Reproduce verbatim only the line that holds "Image resolution: width=857" and the lines that follow it to the end of the listing.

BEGIN

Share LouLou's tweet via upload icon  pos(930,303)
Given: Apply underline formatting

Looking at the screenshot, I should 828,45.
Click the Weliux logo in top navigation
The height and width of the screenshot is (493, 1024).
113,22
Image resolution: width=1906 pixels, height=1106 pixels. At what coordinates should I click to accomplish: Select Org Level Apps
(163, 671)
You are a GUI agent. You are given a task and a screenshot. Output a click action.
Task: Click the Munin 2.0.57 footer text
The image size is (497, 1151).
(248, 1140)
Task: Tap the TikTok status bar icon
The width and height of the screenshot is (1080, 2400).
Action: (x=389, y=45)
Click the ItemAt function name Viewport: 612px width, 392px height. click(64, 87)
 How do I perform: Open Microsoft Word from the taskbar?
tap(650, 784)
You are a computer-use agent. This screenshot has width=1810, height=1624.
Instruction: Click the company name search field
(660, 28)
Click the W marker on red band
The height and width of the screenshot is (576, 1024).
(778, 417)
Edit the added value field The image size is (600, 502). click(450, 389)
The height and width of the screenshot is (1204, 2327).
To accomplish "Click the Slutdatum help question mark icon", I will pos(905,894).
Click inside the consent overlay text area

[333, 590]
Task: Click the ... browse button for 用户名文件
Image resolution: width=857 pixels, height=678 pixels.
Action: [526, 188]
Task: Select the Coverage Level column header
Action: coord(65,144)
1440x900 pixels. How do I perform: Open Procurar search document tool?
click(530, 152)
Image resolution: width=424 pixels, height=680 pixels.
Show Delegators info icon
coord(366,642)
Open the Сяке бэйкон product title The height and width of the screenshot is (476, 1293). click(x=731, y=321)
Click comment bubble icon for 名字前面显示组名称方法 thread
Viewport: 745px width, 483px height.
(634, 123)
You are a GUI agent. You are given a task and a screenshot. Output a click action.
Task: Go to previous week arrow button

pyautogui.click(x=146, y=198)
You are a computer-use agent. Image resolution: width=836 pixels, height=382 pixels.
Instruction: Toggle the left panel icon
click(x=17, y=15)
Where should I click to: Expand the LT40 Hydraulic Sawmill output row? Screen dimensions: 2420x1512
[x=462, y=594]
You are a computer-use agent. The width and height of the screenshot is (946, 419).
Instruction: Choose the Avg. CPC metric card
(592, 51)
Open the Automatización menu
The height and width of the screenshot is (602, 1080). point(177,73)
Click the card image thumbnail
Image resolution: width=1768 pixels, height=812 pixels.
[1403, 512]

END

**Reply:**
Image resolution: width=857 pixels, height=678 pixels.
Action: [526, 188]
Task: Select the Coverage Level column header
Action: coord(65,144)
1440x900 pixels. How do I perform: Open Procurar search document tool?
click(530, 152)
Image resolution: width=424 pixels, height=680 pixels.
Show Delegators info icon
coord(366,642)
Open the Сяке бэйкон product title The height and width of the screenshot is (476, 1293). click(x=731, y=321)
Click comment bubble icon for 名字前面显示组名称方法 thread
Viewport: 745px width, 483px height.
(634, 123)
You are a GUI agent. You are given a task and a screenshot. Output a click action.
Task: Go to previous week arrow button

pyautogui.click(x=146, y=198)
You are a computer-use agent. Image resolution: width=836 pixels, height=382 pixels.
Instruction: Toggle the left panel icon
click(x=17, y=15)
Where should I click to: Expand the LT40 Hydraulic Sawmill output row? Screen dimensions: 2420x1512
[x=462, y=594]
You are a computer-use agent. The width and height of the screenshot is (946, 419).
Instruction: Choose the Avg. CPC metric card
(592, 51)
Open the Automatización menu
The height and width of the screenshot is (602, 1080). point(177,73)
Click the card image thumbnail
Image resolution: width=1768 pixels, height=812 pixels.
[1403, 512]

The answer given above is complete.